Exercise data Block Start

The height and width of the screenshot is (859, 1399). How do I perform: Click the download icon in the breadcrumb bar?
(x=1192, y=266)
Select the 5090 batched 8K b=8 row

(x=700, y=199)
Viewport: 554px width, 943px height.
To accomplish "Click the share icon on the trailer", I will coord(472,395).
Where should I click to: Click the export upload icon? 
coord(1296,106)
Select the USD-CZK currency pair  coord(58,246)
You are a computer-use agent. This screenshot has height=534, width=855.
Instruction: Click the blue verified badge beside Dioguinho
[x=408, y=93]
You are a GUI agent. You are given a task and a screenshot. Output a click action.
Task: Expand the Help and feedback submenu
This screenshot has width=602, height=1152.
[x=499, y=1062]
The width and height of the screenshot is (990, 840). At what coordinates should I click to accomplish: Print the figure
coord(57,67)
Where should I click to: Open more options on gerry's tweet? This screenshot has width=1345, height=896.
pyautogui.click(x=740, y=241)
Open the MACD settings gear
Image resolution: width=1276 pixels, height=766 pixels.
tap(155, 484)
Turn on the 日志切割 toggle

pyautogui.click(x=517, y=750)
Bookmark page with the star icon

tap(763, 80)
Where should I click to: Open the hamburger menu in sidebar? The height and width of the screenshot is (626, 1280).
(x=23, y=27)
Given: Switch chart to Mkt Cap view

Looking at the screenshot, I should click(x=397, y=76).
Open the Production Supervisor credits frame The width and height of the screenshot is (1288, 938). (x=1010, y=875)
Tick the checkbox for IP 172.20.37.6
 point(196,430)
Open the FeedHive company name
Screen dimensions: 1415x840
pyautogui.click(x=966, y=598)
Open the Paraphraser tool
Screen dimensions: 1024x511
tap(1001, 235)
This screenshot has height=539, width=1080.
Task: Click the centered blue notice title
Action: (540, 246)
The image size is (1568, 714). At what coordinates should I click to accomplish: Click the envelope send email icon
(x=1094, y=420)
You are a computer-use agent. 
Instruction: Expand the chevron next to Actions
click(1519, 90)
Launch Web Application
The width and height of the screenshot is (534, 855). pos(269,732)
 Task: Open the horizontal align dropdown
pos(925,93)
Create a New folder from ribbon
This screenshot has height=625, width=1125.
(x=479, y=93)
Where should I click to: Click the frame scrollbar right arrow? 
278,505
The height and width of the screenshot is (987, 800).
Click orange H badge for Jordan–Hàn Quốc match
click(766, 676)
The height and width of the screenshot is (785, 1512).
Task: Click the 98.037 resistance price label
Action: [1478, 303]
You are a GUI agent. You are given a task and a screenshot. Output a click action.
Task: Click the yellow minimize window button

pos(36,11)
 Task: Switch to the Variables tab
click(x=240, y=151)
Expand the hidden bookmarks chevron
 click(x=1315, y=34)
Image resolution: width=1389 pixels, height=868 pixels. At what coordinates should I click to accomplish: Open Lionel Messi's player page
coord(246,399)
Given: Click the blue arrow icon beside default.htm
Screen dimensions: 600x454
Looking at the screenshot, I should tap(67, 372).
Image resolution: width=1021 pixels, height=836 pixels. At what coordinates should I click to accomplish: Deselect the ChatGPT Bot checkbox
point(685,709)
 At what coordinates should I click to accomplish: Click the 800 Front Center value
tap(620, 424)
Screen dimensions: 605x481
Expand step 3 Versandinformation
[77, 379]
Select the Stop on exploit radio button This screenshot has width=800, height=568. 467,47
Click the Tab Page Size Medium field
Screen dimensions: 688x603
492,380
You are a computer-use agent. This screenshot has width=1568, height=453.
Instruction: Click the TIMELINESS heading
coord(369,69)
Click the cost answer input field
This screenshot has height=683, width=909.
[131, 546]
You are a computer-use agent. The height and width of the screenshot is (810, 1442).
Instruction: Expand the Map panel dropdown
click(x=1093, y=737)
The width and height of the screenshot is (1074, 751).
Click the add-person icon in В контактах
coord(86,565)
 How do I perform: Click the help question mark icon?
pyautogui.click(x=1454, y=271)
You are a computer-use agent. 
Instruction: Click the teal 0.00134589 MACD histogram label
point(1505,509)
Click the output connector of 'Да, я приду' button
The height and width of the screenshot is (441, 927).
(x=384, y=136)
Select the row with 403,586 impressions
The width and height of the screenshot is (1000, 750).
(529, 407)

Exercise data Block End

→ What you will do: The data is to be given again in full, with every line exact.

→ Solution:
The height and width of the screenshot is (859, 1399). How do I perform: Click the download icon in the breadcrumb bar?
(x=1192, y=266)
Select the 5090 batched 8K b=8 row

(x=700, y=199)
Viewport: 554px width, 943px height.
To accomplish "Click the share icon on the trailer", I will coord(472,395).
Where should I click to: Click the export upload icon? 
coord(1296,106)
Select the USD-CZK currency pair  coord(58,246)
You are a computer-use agent. This screenshot has height=534, width=855.
Instruction: Click the blue verified badge beside Dioguinho
[x=408, y=93]
You are a GUI agent. You are given a task and a screenshot. Output a click action.
Task: Expand the Help and feedback submenu
This screenshot has width=602, height=1152.
[x=499, y=1062]
The width and height of the screenshot is (990, 840). At what coordinates should I click to accomplish: Print the figure
coord(57,67)
Where should I click to: Open more options on gerry's tweet? This screenshot has width=1345, height=896.
pyautogui.click(x=740, y=241)
Open the MACD settings gear
Image resolution: width=1276 pixels, height=766 pixels.
tap(155, 484)
Turn on the 日志切割 toggle

pyautogui.click(x=517, y=750)
Bookmark page with the star icon

tap(763, 80)
Where should I click to: Open the hamburger menu in sidebar? The height and width of the screenshot is (626, 1280).
(x=23, y=27)
Given: Switch chart to Mkt Cap view

Looking at the screenshot, I should click(x=397, y=76).
Open the Production Supervisor credits frame The width and height of the screenshot is (1288, 938). (x=1010, y=875)
Tick the checkbox for IP 172.20.37.6
 point(196,430)
Open the FeedHive company name
Screen dimensions: 1415x840
pyautogui.click(x=966, y=598)
Open the Paraphraser tool
Screen dimensions: 1024x511
tap(1001, 235)
This screenshot has height=539, width=1080.
Task: Click the centered blue notice title
Action: (540, 246)
The image size is (1568, 714). At what coordinates should I click to accomplish: Click the envelope send email icon
(x=1094, y=420)
You are a computer-use agent. 
Instruction: Expand the chevron next to Actions
click(1519, 90)
Launch Web Application
The width and height of the screenshot is (534, 855). pos(269,732)
 Task: Open the horizontal align dropdown
pos(925,93)
Create a New folder from ribbon
This screenshot has height=625, width=1125.
(x=479, y=93)
Where should I click to: Click the frame scrollbar right arrow? 
278,505
The height and width of the screenshot is (987, 800).
Click orange H badge for Jordan–Hàn Quốc match
click(766, 676)
The height and width of the screenshot is (785, 1512).
Task: Click the 98.037 resistance price label
Action: [1478, 303]
You are a GUI agent. You are given a task and a screenshot. Output a click action.
Task: Click the yellow minimize window button

pos(36,11)
 Task: Switch to the Variables tab
click(x=240, y=151)
Expand the hidden bookmarks chevron
 click(x=1315, y=34)
Image resolution: width=1389 pixels, height=868 pixels. At what coordinates should I click to accomplish: Open Lionel Messi's player page
coord(246,399)
Given: Click the blue arrow icon beside default.htm
Screen dimensions: 600x454
Looking at the screenshot, I should tap(67, 372).
Image resolution: width=1021 pixels, height=836 pixels. At what coordinates should I click to accomplish: Deselect the ChatGPT Bot checkbox
point(685,709)
 At what coordinates should I click to accomplish: Click the 800 Front Center value
tap(620, 424)
Screen dimensions: 605x481
Expand step 3 Versandinformation
[77, 379]
Select the Stop on exploit radio button This screenshot has width=800, height=568. 467,47
Click the Tab Page Size Medium field
Screen dimensions: 688x603
492,380
You are a computer-use agent. This screenshot has width=1568, height=453.
Instruction: Click the TIMELINESS heading
coord(369,69)
Click the cost answer input field
This screenshot has height=683, width=909.
[131, 546]
You are a computer-use agent. The height and width of the screenshot is (810, 1442).
Instruction: Expand the Map panel dropdown
click(x=1093, y=737)
The width and height of the screenshot is (1074, 751).
Click the add-person icon in В контактах
coord(86,565)
 How do I perform: Click the help question mark icon?
pyautogui.click(x=1454, y=271)
You are a computer-use agent. 
Instruction: Click the teal 0.00134589 MACD histogram label
point(1505,509)
Click the output connector of 'Да, я приду' button
The height and width of the screenshot is (441, 927).
(x=384, y=136)
Select the row with 403,586 impressions
The width and height of the screenshot is (1000, 750).
(529, 407)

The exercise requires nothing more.